According to a recent study by the International Institute for Democracy and Electoral Assistance (IDEA), digital technologies are expected to play an increasingly significant role in European democracy over the next decade. The report, based on interviews with over 50 government and industry representatives, predicts that the online deliberation and participation market in Europe will grow to €300 million over the next five years, while the e-voting market will reach €500 million. The authors of the report believe that digital democracy technology can help engage demographic groups that would otherwise be difficult to reach, such as youth and immigrant communities.

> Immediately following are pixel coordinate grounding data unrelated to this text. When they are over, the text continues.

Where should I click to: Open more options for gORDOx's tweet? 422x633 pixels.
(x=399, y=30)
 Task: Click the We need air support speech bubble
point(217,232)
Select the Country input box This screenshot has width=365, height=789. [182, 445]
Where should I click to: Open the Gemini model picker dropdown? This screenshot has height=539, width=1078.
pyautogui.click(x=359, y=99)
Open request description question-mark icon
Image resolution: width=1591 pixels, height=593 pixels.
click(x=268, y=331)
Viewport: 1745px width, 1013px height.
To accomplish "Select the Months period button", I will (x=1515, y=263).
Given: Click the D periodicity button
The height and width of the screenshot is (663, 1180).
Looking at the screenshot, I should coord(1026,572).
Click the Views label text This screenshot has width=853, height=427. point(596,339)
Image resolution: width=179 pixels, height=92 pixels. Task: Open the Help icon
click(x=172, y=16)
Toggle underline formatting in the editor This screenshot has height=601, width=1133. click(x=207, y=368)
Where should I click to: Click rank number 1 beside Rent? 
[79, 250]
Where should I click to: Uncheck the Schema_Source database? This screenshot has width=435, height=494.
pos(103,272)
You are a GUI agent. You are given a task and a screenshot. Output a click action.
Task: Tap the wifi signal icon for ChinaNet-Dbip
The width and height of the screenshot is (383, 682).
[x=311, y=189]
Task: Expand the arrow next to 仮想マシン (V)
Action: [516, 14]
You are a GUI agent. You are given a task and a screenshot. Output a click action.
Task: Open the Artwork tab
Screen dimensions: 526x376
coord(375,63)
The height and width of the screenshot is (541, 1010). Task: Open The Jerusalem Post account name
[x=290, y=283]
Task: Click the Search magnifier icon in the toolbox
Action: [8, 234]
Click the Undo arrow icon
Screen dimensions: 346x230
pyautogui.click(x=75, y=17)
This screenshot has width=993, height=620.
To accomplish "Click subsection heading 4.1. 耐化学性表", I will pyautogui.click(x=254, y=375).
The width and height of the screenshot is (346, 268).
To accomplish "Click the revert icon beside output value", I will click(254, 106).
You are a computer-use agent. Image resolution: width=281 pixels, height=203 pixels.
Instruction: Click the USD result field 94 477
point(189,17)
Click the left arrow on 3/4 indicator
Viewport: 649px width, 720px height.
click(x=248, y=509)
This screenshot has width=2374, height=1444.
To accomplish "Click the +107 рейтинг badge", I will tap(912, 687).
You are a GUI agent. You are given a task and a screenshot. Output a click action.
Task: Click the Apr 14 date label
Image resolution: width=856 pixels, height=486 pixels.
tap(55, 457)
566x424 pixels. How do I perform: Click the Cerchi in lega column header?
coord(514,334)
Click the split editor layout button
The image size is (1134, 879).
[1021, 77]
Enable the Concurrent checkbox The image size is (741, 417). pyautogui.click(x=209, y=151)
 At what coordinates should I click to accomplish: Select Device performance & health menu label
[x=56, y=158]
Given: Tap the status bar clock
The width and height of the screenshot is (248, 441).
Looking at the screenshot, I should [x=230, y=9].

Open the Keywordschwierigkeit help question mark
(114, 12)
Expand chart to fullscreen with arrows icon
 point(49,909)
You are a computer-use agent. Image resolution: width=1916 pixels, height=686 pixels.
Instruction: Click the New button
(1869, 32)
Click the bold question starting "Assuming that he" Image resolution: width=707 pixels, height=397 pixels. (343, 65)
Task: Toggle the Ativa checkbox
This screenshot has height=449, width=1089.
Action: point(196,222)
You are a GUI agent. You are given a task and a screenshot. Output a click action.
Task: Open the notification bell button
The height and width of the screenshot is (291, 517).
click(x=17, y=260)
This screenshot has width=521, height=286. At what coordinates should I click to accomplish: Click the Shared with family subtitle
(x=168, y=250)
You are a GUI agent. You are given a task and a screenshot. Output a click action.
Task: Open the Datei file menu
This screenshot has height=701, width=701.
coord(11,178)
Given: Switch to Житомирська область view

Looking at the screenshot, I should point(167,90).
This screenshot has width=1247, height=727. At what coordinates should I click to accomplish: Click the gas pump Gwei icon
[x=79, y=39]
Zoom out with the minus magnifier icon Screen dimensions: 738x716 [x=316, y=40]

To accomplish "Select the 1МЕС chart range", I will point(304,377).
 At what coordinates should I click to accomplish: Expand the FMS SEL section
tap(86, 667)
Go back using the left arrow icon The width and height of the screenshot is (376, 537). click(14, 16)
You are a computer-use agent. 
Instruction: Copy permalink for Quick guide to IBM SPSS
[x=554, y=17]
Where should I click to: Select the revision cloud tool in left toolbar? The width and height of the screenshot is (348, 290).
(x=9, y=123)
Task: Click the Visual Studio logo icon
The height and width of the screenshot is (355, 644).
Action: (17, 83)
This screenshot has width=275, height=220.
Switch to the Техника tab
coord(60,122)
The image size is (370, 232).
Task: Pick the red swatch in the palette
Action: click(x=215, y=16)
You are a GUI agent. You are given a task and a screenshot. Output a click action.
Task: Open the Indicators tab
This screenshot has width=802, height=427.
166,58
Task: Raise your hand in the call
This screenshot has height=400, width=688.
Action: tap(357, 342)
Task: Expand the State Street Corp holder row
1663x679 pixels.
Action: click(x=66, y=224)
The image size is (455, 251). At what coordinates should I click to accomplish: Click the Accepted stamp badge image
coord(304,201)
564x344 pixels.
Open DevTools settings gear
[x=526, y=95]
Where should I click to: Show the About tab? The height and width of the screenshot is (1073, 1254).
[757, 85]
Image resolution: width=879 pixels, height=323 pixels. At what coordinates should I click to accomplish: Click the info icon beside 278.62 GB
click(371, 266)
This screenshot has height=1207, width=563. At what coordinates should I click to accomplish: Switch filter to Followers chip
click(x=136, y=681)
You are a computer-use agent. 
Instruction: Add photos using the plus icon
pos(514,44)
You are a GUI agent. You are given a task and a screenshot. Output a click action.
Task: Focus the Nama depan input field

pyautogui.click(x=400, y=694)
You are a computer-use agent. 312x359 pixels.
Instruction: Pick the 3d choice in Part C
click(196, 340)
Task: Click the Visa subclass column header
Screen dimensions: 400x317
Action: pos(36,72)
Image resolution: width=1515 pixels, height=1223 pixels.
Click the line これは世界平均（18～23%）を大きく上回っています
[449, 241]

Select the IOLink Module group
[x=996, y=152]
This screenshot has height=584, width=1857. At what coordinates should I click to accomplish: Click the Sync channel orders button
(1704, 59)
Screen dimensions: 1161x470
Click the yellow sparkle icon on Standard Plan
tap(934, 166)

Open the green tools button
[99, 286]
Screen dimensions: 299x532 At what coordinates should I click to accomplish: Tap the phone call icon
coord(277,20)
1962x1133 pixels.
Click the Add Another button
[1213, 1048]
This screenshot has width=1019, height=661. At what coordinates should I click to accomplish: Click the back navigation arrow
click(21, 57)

However, there are concerns about how digital democracy could be used for misinformation or toxic online behavior. Additionally, there is a discussion about a possible “digital divide” between those who have access to technology and those who do not. Despite these challenges, many companies focused on civic tech in Europe are already taking advantage of recent advances in artificial intelligence (AI) to introduce new features or improve existing ones.
One example of this is Citizens.is, a platform founded in Iceland that allows citizens to suggest laws and policies which other users can then vote for or against. Citizens.is has recently started collaborating with OpenAI and has implemented GPT-4 for their AI assistant. Another example is CitizenLab, a Belgian company that works with more than 300 local governments and organizations across 18 countries.
The top product trends identified in the IDEA study include artificial intelligence, voting, management and reporting. However, it is also important to address issues around inclusion, data usage, accountability and transparency, as well as develop security standards for end-to-end verified voting. One proposed solution is the introduction of a Europe-wide quality trustmark for democracy technologies.
Ultimately, building trust with citizens is crucial for the success of digital democracy technology. “If a citizen can trust their banking app to carry out transactions,” said Nicholas Tsounis from online voting platform Electobox. “Our service can also be trusted to make the citizen’s voice heard. We want people to trust this app because we know it’s there to protect the right to speak and vote.”